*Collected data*
•••

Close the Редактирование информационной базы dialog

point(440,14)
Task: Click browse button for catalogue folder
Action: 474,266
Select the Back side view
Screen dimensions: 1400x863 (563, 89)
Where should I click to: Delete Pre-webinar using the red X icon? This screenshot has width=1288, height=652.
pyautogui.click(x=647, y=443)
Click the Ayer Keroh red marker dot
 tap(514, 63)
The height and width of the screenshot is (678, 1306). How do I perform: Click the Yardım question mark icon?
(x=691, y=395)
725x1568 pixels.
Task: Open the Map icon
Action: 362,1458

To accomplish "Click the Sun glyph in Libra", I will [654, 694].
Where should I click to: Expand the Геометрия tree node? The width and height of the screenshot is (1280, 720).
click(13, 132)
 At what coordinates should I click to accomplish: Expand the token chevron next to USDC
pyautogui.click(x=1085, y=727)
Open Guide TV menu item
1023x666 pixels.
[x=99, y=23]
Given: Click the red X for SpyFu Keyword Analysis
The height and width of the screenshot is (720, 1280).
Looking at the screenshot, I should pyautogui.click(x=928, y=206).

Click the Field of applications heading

•••

*WHAT TO PRODUCE*
Beginning at the line that holds "The height and width of the screenshot is (720, 1280).", reproduce each line of the records above down to and including the last one.

*EXPECTED ANSWER*
The height and width of the screenshot is (720, 1280).
Looking at the screenshot, I should pyautogui.click(x=928, y=206).

Click the Field of applications heading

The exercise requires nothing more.